Given request: Filter the rows below, keeping every line that contains the string "cookies". Matching is case-sensitive.

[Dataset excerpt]
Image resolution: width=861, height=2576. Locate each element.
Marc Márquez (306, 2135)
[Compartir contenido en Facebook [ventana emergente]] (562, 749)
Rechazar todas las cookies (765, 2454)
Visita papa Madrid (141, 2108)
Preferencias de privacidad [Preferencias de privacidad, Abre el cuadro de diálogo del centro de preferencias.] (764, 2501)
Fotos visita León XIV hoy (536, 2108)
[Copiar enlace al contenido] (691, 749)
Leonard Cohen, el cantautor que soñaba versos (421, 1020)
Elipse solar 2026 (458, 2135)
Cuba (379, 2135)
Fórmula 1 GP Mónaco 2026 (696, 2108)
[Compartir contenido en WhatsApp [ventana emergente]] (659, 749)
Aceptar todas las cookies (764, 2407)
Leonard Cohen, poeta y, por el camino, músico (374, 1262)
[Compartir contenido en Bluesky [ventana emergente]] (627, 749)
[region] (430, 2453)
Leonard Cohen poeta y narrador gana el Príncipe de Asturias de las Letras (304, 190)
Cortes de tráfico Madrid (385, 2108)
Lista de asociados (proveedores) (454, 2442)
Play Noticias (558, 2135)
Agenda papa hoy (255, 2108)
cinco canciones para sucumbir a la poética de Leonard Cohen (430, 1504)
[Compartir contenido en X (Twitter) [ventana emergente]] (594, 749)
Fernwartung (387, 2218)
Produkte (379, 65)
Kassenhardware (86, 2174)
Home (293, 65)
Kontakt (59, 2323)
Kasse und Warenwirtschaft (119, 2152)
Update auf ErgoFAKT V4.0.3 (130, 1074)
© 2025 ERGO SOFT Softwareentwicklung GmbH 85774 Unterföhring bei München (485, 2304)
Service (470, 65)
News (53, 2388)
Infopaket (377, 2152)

Right answer:
Rechazar todas las cookies (765, 2454)
Aceptar todas las cookies (764, 2407)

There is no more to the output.